Categories: Databases

Postgres 18: Async Query Speedups and Virtual Columns

Postgres 18: Async Query Speedups and Virtual Columns

What’s new in Postgres 18

Postgres 18 ships with a careful blend of performance enhancements and developer-friendly features. The standout improvements include a significant boost to asynchronous query performance, the introduction of virtual (generated) columns that compute data on demand for queries, and stronger authentication options with OAuth 2. Together, these changes address modern application needs—from microservice architectures to real-time analytics—without forcing a complete rewrite of existing data models.

Threefold speed boost for asynchronous queries

Analysts and engineers will notice faster asynchronous query execution thanks to a reworked execution path, smarter I/O scheduling, and tighter coordination between workers and the planner. The engine can better overlap I/O, computation, and data transfer, reducing latency for read-heavy workloads and increasing throughput for high-concurrency environments. For teams running microservices or analytics workloads, this translates into more consistent response times and higher resource efficiency under load.

Where the gains come from

  • Enhanced parallelism handling for I/O-bound queries
  • Smarter task scheduling to minimize context switches
  • Improved caching behavior for frequently accessed data
  • Lower overhead for concurrent connections via leaner worker processes

DBAs should test workloads representative of production and adjust parameters related to parallelism, memory usage, and cache sizing to align with the new behavior. The result is often smoother performance under load and fewer stalls during peak traffic periods.

Virtual columns and query-time computation

Virtual (generated) columns are a long-awaited pattern for computing values on the fly as part of a row. In Postgres 18, these columns can be used directly in queries, optionally indexed, and combined with standard columns to simplify data models. This means derived metrics can be computed at read time without storing redundant data, keeping writes lean while enabling fast analytic reads.

Practical examples

Consider a users table with a virtual column that concatenates first_name and last_name, or a sales table with a virtual column that presents a formatted discounted_price. By indexing frequently filtered virtual columns, you can accelerate common queries without paying extra storage costs.

Access to old values during INSERT

Postgres 18 introduces capabilities for access to prior state in certain audit and versioning scenarios during inserts. This supports more robust auditing and compliant history tracking by enabling comparisons between new data and a stored baseline or earlier snapshots. As with any temporal feature, plan for slight extra CPU overhead on insert-heavy workloads and validate behavior against your retention policies.

OAuth 2 authentication integration

Security enhancements in Postgres 18 include built-in OAuth 2 authentication support. This enables seamless integration with identity providers, allowing applications to authenticate against the database without managing passwords directly. Typical setup involves configuring the server to accept OAuth 2 tokens, registering the client with an identity provider, and ensuring client libraries propagate the access token on connections.

Implications for developers and operators

For developers, Postgres 18 opens new patterns for clean data modeling with virtual columns and faster asynchronous queries that improve app responsiveness. Operators can push higher concurrency without sacrificing stability, provided they adjust tuning parameters and monitor resource usage. A successful upgrade plan should include a baseline performance assessment, compatibility checks for extensions, and a staged rollout to capture real-world behavior before full deployment.

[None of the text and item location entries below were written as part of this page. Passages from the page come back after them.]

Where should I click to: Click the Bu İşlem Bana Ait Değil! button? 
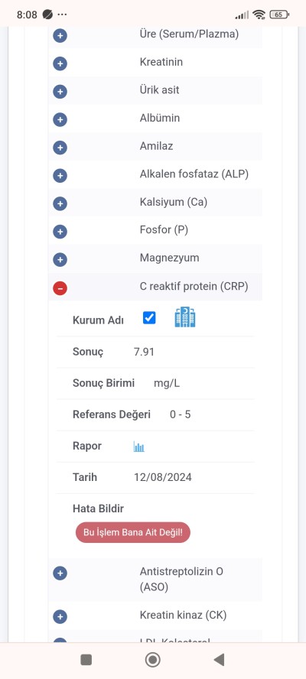[133, 533]
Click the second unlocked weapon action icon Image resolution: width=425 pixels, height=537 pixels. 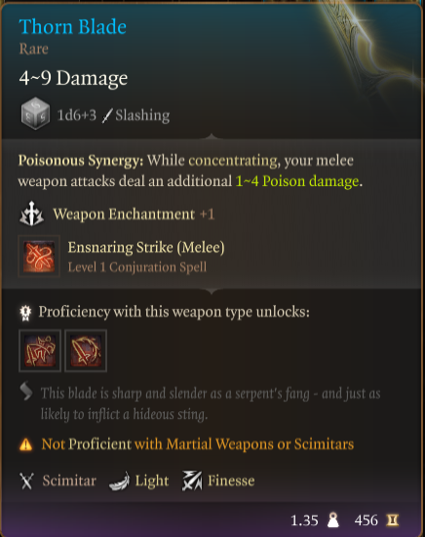86,351
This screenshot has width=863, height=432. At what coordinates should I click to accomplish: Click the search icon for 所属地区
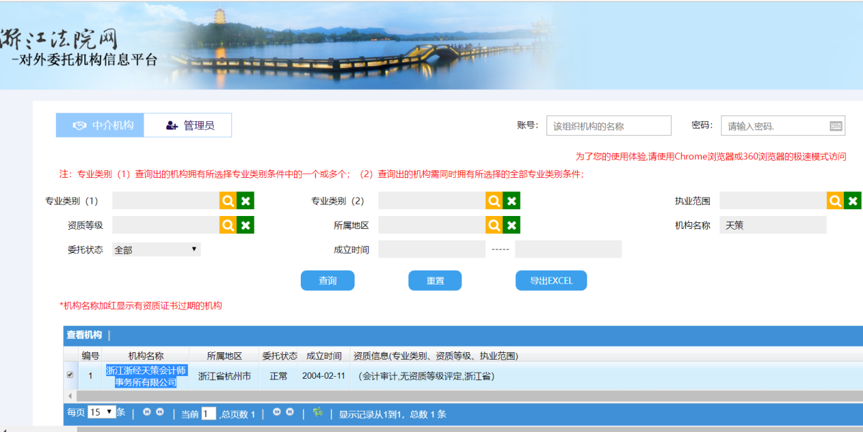494,225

Migration and observability tips

Before upgrading, review any extension dependencies and test critical workloads in staging. Use appropriate benchmarks to quantify gains in asynchronous workloads and verify that virtual columns behave as expected with existing indexes. Leverage new observability points to monitor query latency, cache effectiveness, and authentication flows under OAuth 2 to maintain visibility during the transition.

Bottom line

Postgres 18 brings meaningful performance improvements for asynchronous queries, introduces flexible virtual columns, and strengthens security with OAuth 2 authentication. Together, these features help developers build faster, more scalable applications while giving DBAs clearer knobs to tune and observe system behavior as workloads evolve.